A proposta do INAMI representa uma inflexão relevante em direcção a uma abordagem mais inclusiva da política mineira. A ideia de partilhar receitas com as comunidades afectadas tem ganho expressão global como mecanismo de justiça distributiva e de construção de legitimidade social em torno dos projectos extractivos.

Contudo, a percentagem proposta – 10% – foi considerada “ínfima” por representantes da sociedade civil, como Fátima Mimbire, da ONG N’weti, que defende percentagens na ordem dos 50% ou mais, com repartição estruturada entre província e distrito.
“Não se trata apenas de transferir recursos, mas de reparar um desequilíbrio estrutural na forma como o país tem beneficiado – ou não – da exploração dos seus recursos naturais”, sublinha Mimbire.

Lições de Outras Realidades: O Que Diz a Experiência?

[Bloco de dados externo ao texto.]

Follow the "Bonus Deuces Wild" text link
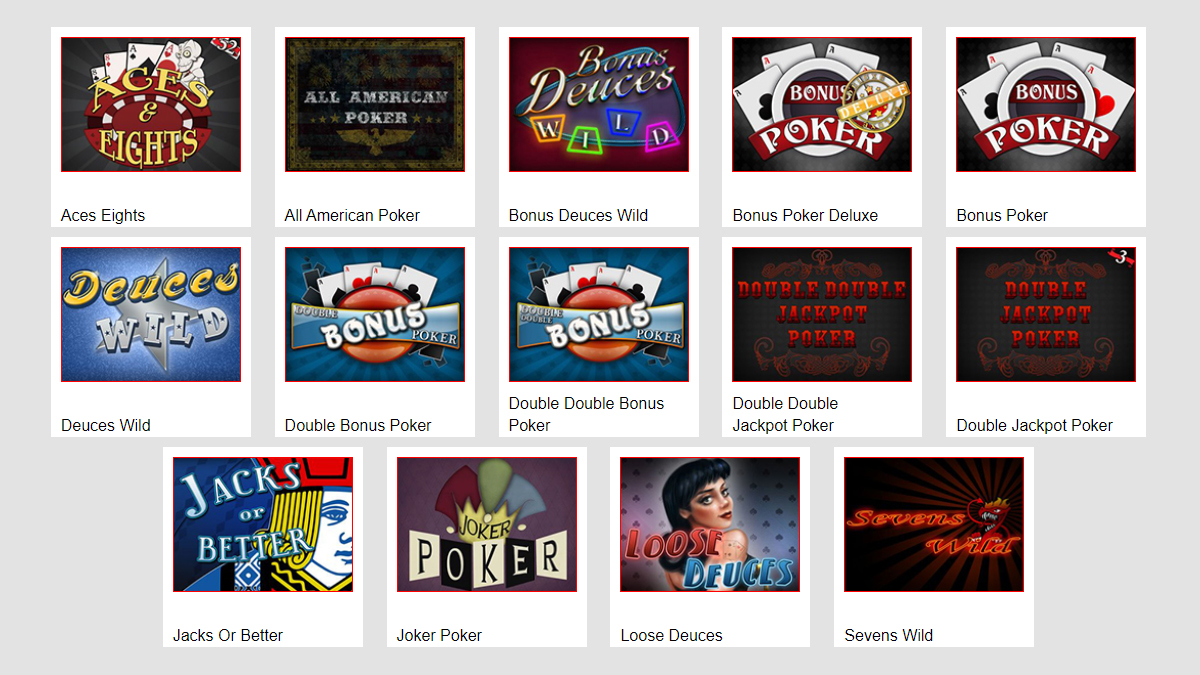Image resolution: width=1200 pixels, height=675 pixels. tap(579, 215)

Países com características semelhantes a Moçambique, tanto em termos de estrutura económica como de dependência dos recursos naturais, oferecem lições importantes sobre a partilha de receitas com comunidades locais.

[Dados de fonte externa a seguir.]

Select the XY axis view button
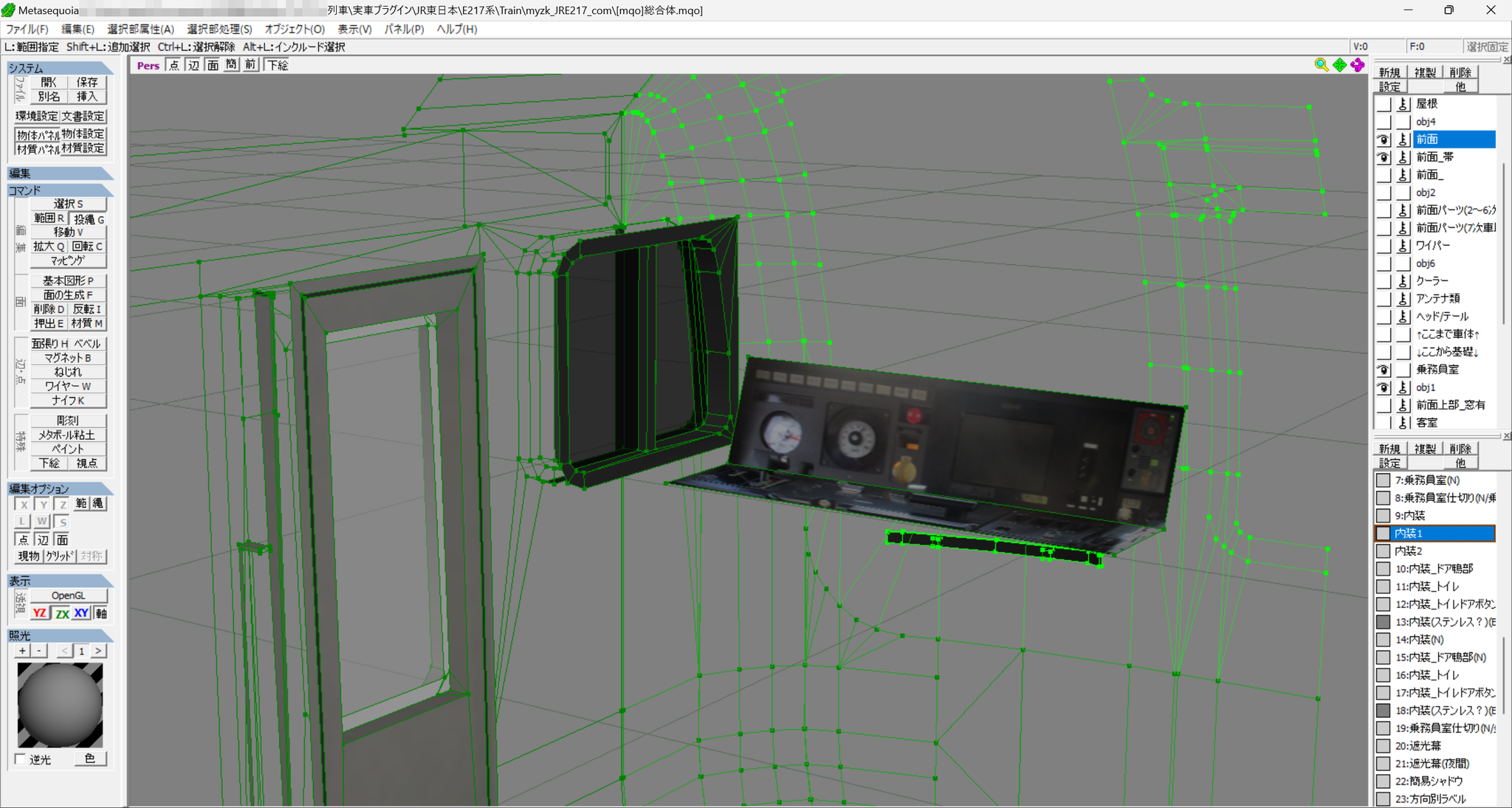Viewport: 1512px width, 808px height. pos(81,613)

  • Gana: implementou, através da sua Lei de Minas de 2006, um mecanismo pelo qual 10% dos royalties da mineração são distribuídos a comunidades afectadas. No entanto, avaliações independentes indicam que a falta de transparência e o controlo político local sobre os fundos limitaram o seu impacto efectivo.
  • Papua-Nova Guiné: estabelece percentagens superiores de redistribuição (entre 20% e 30%), mas enfrentou sérios problemas de governação, com captura dos fundos por elites locais e fraca prestação de contas.
  • Tanzânia: adoptou reformas mais recentes que incluem cláusulas de conteúdo local e partilha de receitas, combinadas com fortalecimento institucional, obtendo resultados mais consistentes onde houve vontade política e envolvimento comunitário efectivo.

Estas experiências demonstram que a simples definição de uma percentagem não garante impacto transformador. A eficácia depende de quatro factores centrais: (1) desenho do modelo institucional de gestão dos fundos; (2) mecanismos de participação e fiscalização comunitária; (3) capacidade local de absorção e planeamento; e (4) alinhamento com estratégias de desenvolvimento territorial.

O Potencial Transformador: Oportunidade ou Ilusão?

Em termos de potencial, a proposta do INAMI pode representar um ponto de viragem para o modelo extractivo moçambicano, historicamente marcado pela exportação de matérias-primas em bruto e pouco retorno directo para as comunidades afectadas.

Se bem concebido e implementado, o modelo pode:

  • Reforçar a coesão social e reduzir tensões nas zonas de mineração;
  • Impulsionar investimentos locais em infraestruturas sociais, como escolas, centros de saúde e abastecimento de água;
  • Gerar emprego e oportunidades económicas locais, sobretudo se articulado com políticas de conteúdo local;
  • Estabelecer um novo contrato social entre o Estado, as empresas e as comunidades.

Porém, o risco é que a medida se transforme num instrumento de retórica, se não vier acompanhada de reformas na arquitectura institucional, de mecanismos robustos de fiscalização e de acesso público à informação sobre os fluxos financeiros.

Reflexões Finais: A Oportunidade de um Novo Paradigma

O momento de revisão da Lei de Minas oferece a Moçambique uma rara oportunidade para redefinir a sua relação com os seus recursos naturais. Mais do que ajustar percentagens, o desafio reside em construir uma política mineira centrada na redistribuição justa, na sustentabilidade, na industrialização e no enraizamento territorial do desenvolvimento.

A criação da Autoridade Reguladora e da Agência de Promoção poderá ser um passo nessa direcção, desde que venha acompanhada de capacidade técnica, independência, e clareza de mandatos.

Moçambique tem agora a possibilidade de evitar os erros do passado e de outras geografias, ancorando a sua reforma num modelo que privilegie equidade, transparência, participação e resultados concretos para os cidadãos.